All that heavy lifting starts before you even press the iPhone camera app’s virtual shutter button. Schiller said that what users see on their iPhone XS, XS Max, and XR screens is not dramatically different from the final image.
“You need for that to happen,” said Schiller. “It needs to feel real-time for the user.”
When I asked what all this gathered information meant for file size, they told me that Apple’s HEIF format results in higher quality but smaller file sizes.
Sometimes Apple’s engineers arrive at better image technology almost by accident. Last year, Apple introduced flicker detection, which seeks light source refresh frequencies and tries to reduce flicker in still and video imagery. While incandescent and fluorescent lights have consistent refresh frequencies, which makes it easy to figure out exposure times, modern energy-saving LEDs operate at all different frequencies, especially the ones that change hue, Townsend explained. This year, Apple engineers widened the range of recognized frequencies to further cut down on flicker. However, while doing so, they realized that they can now also immediately identify when the sun is in the picture (“The sun doesn’t flicker,” Townsend noted) and instantly adjust the white balance for the natural light.
“Our engineers were kind of working at that, and they spotted this extra information. So, this is the bonus that we get from the flicker detect,” Townsend said.
Video and new frontiers
All of these image capture gymnastics extend to video as well, where the same frame-to-frame analysis is happening in real-time to produce video with more details in high and low light.

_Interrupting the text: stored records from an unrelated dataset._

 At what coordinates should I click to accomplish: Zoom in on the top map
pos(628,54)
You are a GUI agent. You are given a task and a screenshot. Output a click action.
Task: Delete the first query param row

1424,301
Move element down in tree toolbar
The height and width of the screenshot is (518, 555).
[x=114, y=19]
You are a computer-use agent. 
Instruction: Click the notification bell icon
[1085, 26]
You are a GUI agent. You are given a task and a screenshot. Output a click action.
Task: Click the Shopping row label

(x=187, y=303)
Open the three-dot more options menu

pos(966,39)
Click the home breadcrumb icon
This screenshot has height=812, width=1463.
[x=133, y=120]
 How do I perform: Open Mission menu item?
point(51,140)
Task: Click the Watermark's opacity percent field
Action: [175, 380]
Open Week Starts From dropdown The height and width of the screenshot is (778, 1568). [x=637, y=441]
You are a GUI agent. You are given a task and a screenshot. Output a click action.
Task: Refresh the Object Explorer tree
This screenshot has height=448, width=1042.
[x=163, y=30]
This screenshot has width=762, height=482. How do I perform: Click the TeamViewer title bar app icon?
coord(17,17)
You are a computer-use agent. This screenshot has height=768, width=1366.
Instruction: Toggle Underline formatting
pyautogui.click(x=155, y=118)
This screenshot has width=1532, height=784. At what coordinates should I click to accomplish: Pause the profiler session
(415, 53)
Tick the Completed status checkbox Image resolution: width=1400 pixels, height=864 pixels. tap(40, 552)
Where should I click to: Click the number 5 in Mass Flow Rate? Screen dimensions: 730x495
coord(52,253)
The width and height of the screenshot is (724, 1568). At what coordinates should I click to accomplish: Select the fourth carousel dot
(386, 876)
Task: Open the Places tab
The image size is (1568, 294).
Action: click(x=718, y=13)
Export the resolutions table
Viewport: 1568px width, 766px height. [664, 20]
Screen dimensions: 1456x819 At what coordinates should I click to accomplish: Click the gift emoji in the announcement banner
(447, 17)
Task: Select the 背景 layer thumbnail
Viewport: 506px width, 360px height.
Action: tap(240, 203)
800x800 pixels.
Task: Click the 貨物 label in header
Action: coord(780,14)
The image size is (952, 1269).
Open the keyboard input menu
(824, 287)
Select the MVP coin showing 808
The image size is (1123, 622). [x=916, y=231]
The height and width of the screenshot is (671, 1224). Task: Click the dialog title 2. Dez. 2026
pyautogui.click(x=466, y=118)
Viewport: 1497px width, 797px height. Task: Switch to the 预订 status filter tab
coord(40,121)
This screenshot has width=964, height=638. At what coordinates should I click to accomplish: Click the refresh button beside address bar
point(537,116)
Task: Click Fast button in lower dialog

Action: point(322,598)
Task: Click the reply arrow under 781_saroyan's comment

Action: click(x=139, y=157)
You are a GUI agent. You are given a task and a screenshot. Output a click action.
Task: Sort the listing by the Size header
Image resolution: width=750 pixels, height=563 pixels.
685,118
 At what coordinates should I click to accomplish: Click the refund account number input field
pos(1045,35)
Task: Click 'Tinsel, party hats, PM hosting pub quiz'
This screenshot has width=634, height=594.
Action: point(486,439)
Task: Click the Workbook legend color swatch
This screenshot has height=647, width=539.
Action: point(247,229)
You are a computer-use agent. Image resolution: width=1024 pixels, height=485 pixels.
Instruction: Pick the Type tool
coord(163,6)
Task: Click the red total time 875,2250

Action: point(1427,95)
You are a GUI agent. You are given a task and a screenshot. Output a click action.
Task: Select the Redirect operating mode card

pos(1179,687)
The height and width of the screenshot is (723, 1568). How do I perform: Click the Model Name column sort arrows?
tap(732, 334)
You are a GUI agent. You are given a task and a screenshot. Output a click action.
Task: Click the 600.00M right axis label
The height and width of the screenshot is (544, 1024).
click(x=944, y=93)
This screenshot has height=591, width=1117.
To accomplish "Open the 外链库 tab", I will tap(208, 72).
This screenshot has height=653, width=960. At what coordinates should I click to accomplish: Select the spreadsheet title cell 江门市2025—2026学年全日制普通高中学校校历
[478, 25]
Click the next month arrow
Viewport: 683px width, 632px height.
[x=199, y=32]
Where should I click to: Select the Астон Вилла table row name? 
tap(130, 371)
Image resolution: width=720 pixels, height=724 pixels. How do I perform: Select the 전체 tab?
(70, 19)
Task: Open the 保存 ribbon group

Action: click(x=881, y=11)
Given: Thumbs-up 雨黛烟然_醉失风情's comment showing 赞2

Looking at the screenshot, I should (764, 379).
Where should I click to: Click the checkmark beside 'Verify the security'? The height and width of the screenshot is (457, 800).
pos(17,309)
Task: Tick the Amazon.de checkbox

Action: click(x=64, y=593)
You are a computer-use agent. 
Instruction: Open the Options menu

It occurred to me that with all that intelligence, Apple could probably apply the depth editor to video, adding the professional polish of a defocused background to everyday video shoots, but when I asked Schiller about it, he would only say that Apple does not comment on future plans.
Video or stills, the end result is a new high-water mark for Apple and, perhaps, smartphone camera photography in general. The company gets emails, Townsend told me, where people say, “I can’t believe I took this picture.” It’s an indication that Apple’s achieving a larger goal.
“We make cameras for real people in real situations,” Townsend said. “They’re not on tripods; they’re not in the labs. They want their picture to be a beautiful picture without thinking very much about it.”
Back on the phone with Souza, whose book on the photographic contrast between the Obama and Trump administrations, Shade, will be on sale starting in October, he told me he’s long been impressed with the iPhone’s closeup shot capabilities. “I’m continually amazed how close you can get to your subject with an iPhone. The minimum focusing distance is better on an iPhone and a DSLR unless you have a macro [lens] with you.”
That morning, Souza had printed out a pair of his iPhone XS shots. He said he thought they looked like they’d been captured with a DSLR.
I emailed Souza one last question: If he were asked by a future president to photograph the administration, would he use an iPhone for official photos or still rely on his DSLR?
“DSLR,” he wrote back, perhaps crushing a few Apple dreams, “though [I] would still use iPhone for some Instagram posts as I did during the Obama administration.”
That calculation — of switching between the always-in-your pocket iPhone and an expensive DSLR camera — surely is one that Apple must hope Souza and other photographers won’t always have to make.